— BEGIN Material for this exercise —
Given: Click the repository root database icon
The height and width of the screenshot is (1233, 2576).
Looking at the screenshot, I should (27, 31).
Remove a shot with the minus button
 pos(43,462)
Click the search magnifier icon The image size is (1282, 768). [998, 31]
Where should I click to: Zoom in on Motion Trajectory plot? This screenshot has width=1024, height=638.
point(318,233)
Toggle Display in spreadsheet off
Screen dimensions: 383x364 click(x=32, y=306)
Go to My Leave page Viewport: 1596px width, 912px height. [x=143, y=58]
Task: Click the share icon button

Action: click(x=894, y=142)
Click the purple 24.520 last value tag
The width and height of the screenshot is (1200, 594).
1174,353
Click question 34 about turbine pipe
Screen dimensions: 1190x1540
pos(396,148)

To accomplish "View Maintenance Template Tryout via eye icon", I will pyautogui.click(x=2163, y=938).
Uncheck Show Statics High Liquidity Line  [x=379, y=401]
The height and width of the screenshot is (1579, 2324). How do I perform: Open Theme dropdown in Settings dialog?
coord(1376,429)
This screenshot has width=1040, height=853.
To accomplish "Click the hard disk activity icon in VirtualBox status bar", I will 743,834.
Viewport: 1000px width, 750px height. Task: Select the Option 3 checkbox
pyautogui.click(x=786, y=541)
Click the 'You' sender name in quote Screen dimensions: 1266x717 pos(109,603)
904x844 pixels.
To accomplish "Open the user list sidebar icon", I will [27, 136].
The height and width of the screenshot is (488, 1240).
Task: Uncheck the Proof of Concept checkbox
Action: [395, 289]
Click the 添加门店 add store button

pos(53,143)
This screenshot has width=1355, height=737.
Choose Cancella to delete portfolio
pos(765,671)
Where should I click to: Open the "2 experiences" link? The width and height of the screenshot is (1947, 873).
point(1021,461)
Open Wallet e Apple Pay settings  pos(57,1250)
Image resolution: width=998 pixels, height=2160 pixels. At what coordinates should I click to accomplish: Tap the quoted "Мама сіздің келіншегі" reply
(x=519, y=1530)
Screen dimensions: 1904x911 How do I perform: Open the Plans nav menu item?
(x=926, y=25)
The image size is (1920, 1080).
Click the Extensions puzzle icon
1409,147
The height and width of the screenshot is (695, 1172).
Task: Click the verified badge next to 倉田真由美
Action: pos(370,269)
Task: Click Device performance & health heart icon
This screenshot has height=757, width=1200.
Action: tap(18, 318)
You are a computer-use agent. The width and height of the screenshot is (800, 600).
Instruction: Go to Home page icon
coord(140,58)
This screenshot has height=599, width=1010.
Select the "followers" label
— END Material for this exercise —
• Instruction:
Please format every line of the entries above as a Markdown table with two columns, Number and Line, numbering the rows in order and leaving out blank lines.

• Result of this task:
| Number | Line |
|---|---|
| 1 | Given: Click the repository root database icon |
| 2 | The height and width of the screenshot is (1233, 2576). |
| 3 | Looking at the screenshot, I should (27, 31). |
| 4 | Remove a shot with the minus button |
| 5 |  pos(43,462) |
| 6 | Click the search magnifier icon The image size is (1282, 768). [998, 31] |
| 7 | Where should I click to: Zoom in on Motion Trajectory plot? This screenshot has width=1024, height=638. |
| 8 | point(318,233) |
| 9 | Toggle Display in spreadsheet off |
| 10 | Screen dimensions: 383x364 click(x=32, y=306) |
| 11 | Go to My Leave page Viewport: 1596px width, 912px height. [x=143, y=58] |
| 12 | Task: Click the share icon button |
| 13 | Action: click(x=894, y=142) |
| 14 | Click the purple 24.520 last value tag |
| 15 | The width and height of the screenshot is (1200, 594). |
| 16 | 1174,353 |
| 17 | Click question 34 about turbine pipe |
| 18 | Screen dimensions: 1190x1540 |
| 19 | pos(396,148) |
| 20 | To accomplish "View Maintenance Template Tryout via eye icon", I will pyautogui.click(x=2163, y=938). |
| 21 | Uncheck Show Statics High Liquidity Line  [x=379, y=401] |
| 22 | The height and width of the screenshot is (1579, 2324). How do I perform: Open Theme dropdown in Settings dialog? |
| 23 | coord(1376,429) |
| 24 | This screenshot has width=1040, height=853. |
| 25 | To accomplish "Click the hard disk activity icon in VirtualBox status bar", I will 743,834. |
| 26 | Viewport: 1000px width, 750px height. Task: Select the Option 3 checkbox |
| 27 | pyautogui.click(x=786, y=541) |
| 28 | Click the 'You' sender name in quote Screen dimensions: 1266x717 pos(109,603) |
| 29 | 904x844 pixels. |
| 30 | To accomplish "Open the user list sidebar icon", I will [27, 136]. |
| 31 | The height and width of the screenshot is (488, 1240). |
| 32 | Task: Uncheck the Proof of Concept checkbox |
| 33 | Action: [395, 289] |
| 34 | Click the 添加门店 add store button |
| 35 | pos(53,143) |
| 36 | This screenshot has width=1355, height=737. |
| 37 | Choose Cancella to delete portfolio |
| 38 | pos(765,671) |
| 39 | Where should I click to: Open the "2 experiences" link? The width and height of the screenshot is (1947, 873). |
| 40 | point(1021,461) |
| 41 | Open Wallet e Apple Pay settings  pos(57,1250) |
| 42 | Image resolution: width=998 pixels, height=2160 pixels. At what coordinates should I click to accomplish: Tap the quoted "Мама сіздің келіншегі" reply |
| 43 | (x=519, y=1530) |
| 44 | Screen dimensions: 1904x911 How do I perform: Open the Plans nav menu item? |
| 45 | (x=926, y=25) |
| 46 | The image size is (1920, 1080). |
| 47 | Click the Extensions puzzle icon |
| 48 | 1409,147 |
| 49 | The height and width of the screenshot is (695, 1172). |
| 50 | Task: Click the verified badge next to 倉田真由美 |
| 51 | Action: pos(370,269) |
| 52 | Task: Click Device performance & health heart icon |
| 53 | This screenshot has height=757, width=1200. |
| 54 | Action: tap(18, 318) |
| 55 | You are a computer-use agent. The width and height of the screenshot is (800, 600). |
| 56 | Instruction: Go to Home page icon |
| 57 | coord(140,58) |
| 58 | This screenshot has height=599, width=1010. |
| 59 | Select the "followers" label |